:: The problem ::
From the entries below, please output exactly the lines starting at the one containing "Image resolution: width=960" and ending at the one containing "Screen dimensions: 1401x503", both included.

:: Task inputs ::
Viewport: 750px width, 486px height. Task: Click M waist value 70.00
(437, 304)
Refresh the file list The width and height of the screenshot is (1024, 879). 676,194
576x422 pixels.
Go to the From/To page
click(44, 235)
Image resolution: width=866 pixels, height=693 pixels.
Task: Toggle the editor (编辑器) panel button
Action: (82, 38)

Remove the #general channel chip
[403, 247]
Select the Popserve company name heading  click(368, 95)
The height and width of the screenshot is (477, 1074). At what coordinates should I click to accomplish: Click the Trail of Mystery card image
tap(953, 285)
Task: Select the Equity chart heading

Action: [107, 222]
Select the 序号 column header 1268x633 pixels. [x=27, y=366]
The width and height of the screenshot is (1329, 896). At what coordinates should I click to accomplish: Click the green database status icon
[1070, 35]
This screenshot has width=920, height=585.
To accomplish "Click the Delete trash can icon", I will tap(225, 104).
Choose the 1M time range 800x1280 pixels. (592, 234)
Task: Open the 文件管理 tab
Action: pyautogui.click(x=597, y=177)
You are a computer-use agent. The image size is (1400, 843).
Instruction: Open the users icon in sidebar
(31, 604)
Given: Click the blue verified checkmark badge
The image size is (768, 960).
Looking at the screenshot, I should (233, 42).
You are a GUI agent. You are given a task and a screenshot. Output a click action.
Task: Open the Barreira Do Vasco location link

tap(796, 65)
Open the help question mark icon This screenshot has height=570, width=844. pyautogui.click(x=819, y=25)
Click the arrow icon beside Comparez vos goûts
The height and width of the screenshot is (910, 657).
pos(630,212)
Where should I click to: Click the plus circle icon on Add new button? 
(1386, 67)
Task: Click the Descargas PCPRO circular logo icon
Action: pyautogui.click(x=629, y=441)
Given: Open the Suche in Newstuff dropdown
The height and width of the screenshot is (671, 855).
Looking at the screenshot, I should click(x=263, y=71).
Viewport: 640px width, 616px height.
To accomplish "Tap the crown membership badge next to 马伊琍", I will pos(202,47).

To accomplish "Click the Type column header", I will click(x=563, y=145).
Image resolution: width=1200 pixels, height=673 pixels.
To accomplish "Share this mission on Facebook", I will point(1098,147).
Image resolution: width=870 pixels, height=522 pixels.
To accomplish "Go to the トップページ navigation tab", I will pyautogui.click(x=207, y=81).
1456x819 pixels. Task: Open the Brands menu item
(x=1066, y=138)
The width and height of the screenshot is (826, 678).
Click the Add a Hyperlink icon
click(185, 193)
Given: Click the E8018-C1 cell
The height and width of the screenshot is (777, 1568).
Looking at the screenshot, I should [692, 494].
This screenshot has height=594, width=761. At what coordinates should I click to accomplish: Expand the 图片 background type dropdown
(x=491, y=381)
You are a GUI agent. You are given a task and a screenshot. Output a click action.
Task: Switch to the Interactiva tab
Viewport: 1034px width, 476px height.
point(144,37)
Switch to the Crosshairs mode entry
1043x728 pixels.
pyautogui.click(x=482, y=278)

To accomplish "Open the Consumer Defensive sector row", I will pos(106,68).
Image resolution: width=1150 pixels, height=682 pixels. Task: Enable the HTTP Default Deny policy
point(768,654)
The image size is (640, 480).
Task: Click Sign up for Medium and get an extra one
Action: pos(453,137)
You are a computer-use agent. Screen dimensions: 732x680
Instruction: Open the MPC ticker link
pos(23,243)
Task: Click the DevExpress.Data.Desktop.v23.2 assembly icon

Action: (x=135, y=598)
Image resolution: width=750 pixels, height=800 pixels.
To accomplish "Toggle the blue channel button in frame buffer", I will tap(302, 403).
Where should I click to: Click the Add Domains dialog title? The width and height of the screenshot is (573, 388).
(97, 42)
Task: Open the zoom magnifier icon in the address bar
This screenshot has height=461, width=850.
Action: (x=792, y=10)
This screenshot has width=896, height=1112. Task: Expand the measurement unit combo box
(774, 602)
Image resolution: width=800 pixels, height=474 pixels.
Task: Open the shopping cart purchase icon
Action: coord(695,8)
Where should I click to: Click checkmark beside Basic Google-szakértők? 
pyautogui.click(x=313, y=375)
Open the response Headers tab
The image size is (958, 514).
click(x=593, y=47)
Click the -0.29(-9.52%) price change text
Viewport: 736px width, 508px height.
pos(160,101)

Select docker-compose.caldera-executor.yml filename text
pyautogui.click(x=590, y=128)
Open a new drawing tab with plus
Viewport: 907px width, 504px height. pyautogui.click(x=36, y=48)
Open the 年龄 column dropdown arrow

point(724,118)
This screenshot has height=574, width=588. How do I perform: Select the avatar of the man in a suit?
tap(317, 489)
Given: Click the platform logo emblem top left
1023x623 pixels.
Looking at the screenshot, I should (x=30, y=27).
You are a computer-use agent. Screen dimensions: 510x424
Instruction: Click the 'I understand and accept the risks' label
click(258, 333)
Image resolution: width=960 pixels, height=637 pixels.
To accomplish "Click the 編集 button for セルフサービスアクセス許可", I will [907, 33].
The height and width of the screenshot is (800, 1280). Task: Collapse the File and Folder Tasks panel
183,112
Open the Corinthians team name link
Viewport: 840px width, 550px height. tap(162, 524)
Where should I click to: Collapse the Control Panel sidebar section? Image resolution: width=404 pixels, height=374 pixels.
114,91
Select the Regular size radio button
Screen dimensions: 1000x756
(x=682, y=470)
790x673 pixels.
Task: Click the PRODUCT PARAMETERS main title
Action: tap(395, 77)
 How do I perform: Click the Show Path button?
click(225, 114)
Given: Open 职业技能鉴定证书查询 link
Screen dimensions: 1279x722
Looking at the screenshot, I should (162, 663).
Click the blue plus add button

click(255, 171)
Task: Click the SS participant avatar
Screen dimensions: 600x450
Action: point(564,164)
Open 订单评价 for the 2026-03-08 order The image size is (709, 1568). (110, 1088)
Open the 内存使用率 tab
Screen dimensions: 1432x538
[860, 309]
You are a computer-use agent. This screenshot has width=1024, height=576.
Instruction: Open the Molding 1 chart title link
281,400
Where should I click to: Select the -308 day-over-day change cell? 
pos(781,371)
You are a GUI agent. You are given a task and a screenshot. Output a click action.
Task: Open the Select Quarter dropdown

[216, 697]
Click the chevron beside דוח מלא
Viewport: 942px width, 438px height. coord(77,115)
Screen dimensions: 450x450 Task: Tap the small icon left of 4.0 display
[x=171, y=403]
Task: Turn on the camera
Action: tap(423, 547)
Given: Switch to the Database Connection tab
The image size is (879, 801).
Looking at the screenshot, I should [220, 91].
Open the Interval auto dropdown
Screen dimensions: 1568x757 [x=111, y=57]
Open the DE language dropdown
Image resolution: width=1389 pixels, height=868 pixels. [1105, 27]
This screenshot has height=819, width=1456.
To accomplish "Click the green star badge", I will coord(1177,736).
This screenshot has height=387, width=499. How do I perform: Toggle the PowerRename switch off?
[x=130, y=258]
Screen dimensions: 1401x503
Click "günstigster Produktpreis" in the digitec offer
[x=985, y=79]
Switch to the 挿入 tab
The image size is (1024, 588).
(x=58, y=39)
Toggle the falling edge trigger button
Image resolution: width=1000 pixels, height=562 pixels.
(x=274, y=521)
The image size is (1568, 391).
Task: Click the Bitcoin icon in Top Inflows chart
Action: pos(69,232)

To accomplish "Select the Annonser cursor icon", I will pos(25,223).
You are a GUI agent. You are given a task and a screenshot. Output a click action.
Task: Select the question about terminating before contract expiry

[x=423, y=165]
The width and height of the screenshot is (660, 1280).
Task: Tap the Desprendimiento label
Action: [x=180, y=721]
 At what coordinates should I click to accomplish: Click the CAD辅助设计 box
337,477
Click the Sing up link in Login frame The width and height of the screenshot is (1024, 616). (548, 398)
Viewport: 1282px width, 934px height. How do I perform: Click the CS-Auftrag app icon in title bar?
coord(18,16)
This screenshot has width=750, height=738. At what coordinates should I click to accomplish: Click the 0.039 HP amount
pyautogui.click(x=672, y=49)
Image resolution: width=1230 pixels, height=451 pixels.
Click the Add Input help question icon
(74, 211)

:: Output for this task ::
Image resolution: width=960 pixels, height=637 pixels.
To accomplish "Click the 編集 button for セルフサービスアクセス許可", I will [907, 33].
The height and width of the screenshot is (800, 1280). Task: Collapse the File and Folder Tasks panel
183,112
Open the Corinthians team name link
Viewport: 840px width, 550px height. tap(162, 524)
Where should I click to: Collapse the Control Panel sidebar section? Image resolution: width=404 pixels, height=374 pixels.
114,91
Select the Regular size radio button
Screen dimensions: 1000x756
(x=682, y=470)
790x673 pixels.
Task: Click the PRODUCT PARAMETERS main title
Action: tap(395, 77)
 How do I perform: Click the Show Path button?
click(225, 114)
Given: Open 职业技能鉴定证书查询 link
Screen dimensions: 1279x722
Looking at the screenshot, I should (162, 663).
Click the blue plus add button

click(255, 171)
Task: Click the SS participant avatar
Screen dimensions: 600x450
Action: point(564,164)
Open 订单评价 for the 2026-03-08 order The image size is (709, 1568). (110, 1088)
Open the 内存使用率 tab
Screen dimensions: 1432x538
[860, 309]
You are a computer-use agent. This screenshot has width=1024, height=576.
Instruction: Open the Molding 1 chart title link
281,400
Where should I click to: Select the -308 day-over-day change cell? 
pos(781,371)
You are a GUI agent. You are given a task and a screenshot. Output a click action.
Task: Open the Select Quarter dropdown

[216, 697]
Click the chevron beside דוח מלא
Viewport: 942px width, 438px height. coord(77,115)
Screen dimensions: 450x450 Task: Tap the small icon left of 4.0 display
[x=171, y=403]
Task: Turn on the camera
Action: tap(423, 547)
Given: Switch to the Database Connection tab
The image size is (879, 801).
Looking at the screenshot, I should [220, 91].
Open the Interval auto dropdown
Screen dimensions: 1568x757 [x=111, y=57]
Open the DE language dropdown
Image resolution: width=1389 pixels, height=868 pixels. [1105, 27]
This screenshot has height=819, width=1456.
To accomplish "Click the green star badge", I will coord(1177,736).
This screenshot has height=387, width=499. How do I perform: Toggle the PowerRename switch off?
[x=130, y=258]
Screen dimensions: 1401x503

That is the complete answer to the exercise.